EXCERPTED RECORDS |
*** Block opens ***

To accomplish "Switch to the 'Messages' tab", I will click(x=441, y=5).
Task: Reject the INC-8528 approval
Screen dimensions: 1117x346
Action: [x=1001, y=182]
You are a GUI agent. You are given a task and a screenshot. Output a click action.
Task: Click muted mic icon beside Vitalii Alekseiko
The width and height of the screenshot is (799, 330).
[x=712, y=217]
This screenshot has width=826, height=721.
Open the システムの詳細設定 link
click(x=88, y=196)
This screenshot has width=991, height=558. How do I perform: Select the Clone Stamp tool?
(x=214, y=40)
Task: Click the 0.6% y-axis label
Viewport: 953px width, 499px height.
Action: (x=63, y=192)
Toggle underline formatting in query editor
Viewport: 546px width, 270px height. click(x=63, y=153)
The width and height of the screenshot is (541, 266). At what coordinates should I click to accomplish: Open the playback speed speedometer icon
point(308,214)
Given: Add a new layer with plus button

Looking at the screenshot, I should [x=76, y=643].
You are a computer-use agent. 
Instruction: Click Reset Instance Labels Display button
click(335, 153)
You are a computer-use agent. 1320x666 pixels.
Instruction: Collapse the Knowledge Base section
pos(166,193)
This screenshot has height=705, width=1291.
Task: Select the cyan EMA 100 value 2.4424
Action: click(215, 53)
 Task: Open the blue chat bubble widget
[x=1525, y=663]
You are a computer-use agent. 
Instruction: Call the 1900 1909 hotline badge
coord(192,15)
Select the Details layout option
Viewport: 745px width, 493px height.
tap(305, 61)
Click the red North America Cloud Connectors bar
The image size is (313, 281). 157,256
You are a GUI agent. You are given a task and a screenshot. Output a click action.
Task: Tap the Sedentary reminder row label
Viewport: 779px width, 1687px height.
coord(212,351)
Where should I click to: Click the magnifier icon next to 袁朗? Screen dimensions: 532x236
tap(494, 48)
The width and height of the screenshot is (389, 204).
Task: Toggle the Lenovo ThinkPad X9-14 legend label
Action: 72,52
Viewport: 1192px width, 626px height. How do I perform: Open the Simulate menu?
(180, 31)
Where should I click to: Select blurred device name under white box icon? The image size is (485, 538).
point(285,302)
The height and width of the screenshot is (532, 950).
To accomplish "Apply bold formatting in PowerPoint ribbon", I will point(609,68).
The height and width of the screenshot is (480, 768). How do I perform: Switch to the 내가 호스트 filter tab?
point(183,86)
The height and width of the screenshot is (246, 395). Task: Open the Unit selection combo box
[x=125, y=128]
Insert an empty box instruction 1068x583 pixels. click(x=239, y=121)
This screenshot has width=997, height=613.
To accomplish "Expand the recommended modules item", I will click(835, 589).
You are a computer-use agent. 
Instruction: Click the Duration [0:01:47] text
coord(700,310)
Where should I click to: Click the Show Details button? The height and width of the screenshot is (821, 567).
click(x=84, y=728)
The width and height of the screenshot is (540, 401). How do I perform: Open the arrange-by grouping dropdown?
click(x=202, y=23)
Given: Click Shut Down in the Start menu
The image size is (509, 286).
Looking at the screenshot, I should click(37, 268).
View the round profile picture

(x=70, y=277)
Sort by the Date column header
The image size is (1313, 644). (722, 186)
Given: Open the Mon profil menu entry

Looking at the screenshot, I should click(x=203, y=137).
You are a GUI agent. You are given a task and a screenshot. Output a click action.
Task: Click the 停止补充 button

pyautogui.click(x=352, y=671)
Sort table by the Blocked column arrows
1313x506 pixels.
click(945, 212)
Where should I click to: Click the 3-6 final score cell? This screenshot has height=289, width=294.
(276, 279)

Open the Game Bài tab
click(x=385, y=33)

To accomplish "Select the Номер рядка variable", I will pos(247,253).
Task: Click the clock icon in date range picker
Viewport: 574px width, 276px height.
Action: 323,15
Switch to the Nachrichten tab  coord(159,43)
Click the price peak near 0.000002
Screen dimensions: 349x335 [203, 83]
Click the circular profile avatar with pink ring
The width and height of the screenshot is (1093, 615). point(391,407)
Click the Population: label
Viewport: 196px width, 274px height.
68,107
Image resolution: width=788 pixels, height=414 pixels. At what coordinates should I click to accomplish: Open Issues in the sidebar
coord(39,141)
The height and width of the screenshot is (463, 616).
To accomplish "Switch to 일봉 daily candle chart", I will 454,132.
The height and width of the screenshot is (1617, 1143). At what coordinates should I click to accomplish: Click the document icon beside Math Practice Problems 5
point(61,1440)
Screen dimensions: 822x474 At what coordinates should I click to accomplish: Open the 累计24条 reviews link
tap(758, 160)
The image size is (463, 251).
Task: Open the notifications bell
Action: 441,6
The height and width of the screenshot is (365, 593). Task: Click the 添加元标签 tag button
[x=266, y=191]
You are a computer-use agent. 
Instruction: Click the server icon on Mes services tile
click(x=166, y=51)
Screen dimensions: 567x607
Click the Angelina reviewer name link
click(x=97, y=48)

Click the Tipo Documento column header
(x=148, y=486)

*** Block closes ***

WHAT THE TASK REQUIRES |
The answer consists of the line holding "Image resolution: width=788" and every line after it up to the end of the records, word for word.

SOLVED PROBLEM |
Image resolution: width=788 pixels, height=414 pixels. At what coordinates should I click to accomplish: Open Issues in the sidebar
coord(39,141)
The height and width of the screenshot is (463, 616).
To accomplish "Switch to 일봉 daily candle chart", I will 454,132.
The height and width of the screenshot is (1617, 1143). At what coordinates should I click to accomplish: Click the document icon beside Math Practice Problems 5
point(61,1440)
Screen dimensions: 822x474 At what coordinates should I click to accomplish: Open the 累计24条 reviews link
tap(758, 160)
The image size is (463, 251).
Task: Open the notifications bell
Action: 441,6
The height and width of the screenshot is (365, 593). Task: Click the 添加元标签 tag button
[x=266, y=191]
You are a computer-use agent. 
Instruction: Click the server icon on Mes services tile
click(x=166, y=51)
Screen dimensions: 567x607
Click the Angelina reviewer name link
click(x=97, y=48)

Click the Tipo Documento column header
(x=148, y=486)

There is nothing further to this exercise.